NEW YORK (WCBS 880) — The 2019 Emmy awards spotlighted Netflix’s “When They See Us,” about the exoneration of the Central Park Five.

But, also in 1989, there was another wrongful conviction that sent a teenager to prison for a crime he did not commit.

In this week’s Stories from Main Street, WCBS 880’s Sean Adams sits down with Jeffrey Deskovic, who at 17-years-old was wrongly convicted of the rape and murder of his 15-year-old classmate, Angela Correa.

“I was arrested for murder and rape which I didn't commit in Peekskill, a classmate of mine was found murdered and raped. I was ultimately wrongfully convicted based upon, of course, a false confession, prosecutorial misconduct, fraud by the medical examiner, a terrible public defender – I was convicted despite a pretrial negative DNA test result,” says Deskovic.
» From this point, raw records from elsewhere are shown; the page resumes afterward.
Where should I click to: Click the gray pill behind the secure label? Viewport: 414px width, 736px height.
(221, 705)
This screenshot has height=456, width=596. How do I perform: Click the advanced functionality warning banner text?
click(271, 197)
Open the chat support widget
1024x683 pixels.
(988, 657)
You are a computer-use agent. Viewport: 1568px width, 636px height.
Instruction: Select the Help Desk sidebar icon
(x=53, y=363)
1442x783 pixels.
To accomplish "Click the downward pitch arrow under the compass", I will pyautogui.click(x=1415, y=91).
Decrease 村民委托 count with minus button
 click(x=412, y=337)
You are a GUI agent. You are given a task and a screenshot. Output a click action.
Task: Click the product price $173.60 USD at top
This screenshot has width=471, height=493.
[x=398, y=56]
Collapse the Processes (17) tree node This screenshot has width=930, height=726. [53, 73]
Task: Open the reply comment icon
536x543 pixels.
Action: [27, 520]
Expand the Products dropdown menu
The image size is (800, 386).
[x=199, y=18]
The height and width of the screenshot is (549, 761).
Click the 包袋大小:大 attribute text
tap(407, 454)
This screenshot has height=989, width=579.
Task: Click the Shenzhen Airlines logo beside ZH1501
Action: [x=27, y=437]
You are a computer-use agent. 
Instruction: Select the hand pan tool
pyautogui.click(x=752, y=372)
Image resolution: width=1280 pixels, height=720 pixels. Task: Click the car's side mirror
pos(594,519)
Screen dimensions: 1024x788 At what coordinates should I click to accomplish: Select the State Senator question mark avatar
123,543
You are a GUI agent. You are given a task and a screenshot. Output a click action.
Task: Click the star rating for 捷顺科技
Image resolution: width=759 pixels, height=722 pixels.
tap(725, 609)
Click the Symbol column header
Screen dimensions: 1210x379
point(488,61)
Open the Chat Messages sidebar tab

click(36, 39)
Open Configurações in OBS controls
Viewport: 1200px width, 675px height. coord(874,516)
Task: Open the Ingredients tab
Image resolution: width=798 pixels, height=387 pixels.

The now 45-year-old says his confession was coerced, which raises the question as to why somebody that knows they are innocent would confess to something they did not do.

Deskovic says the answer to that is a lengthy process of manipulation.

“The officer who had been pretending to be my friend, he came in the room and he told me that the other offices were going to harm m, but that he would have been holding them off but he couldn't do so any longer. I had to help myself,” he says.

Deskovic says he did not have an attorney, was taken across county lines to an unfamiliar location, was given a brochure that he didn’t understand and was constantly being given cups of coffee, which only emphasized his anxieties.

He says officers told him the trouble would end if he simply confessed – so that’s what he did.

Despite later insisting that he was innocent, the jury found him guilty of the crime and he went to prison, but he never gave up hope.

“Belief in God was one thing, second thing was I still thought the court system works,” he says.

He studied law while in prison and gained the support of the Innocence Project, and in 2006 was able to have DNA from the case reevaluated.  

 “Ultimately, I was exonerated through further DNA testing via the DNA databank, which not only exonerated me but, also identified the actual perpetrator who was arrested and convicted,” Deskovic said.

In 2014, a jury found in favor of Deskovic and awarded him $41.6 million for his wrongful imprisonment.

Since his release, Deskovic has become an advocate for criminal justice reform and established the Deskovic Foundation, to help others like him.

This year, Deskovic also graduated from Pace Law School and now hopes to argue appeals himself.

He says, “My place in the world is to fight wrongful conviction, that’s how I make sense of what happened to me and that's why I do what I do.”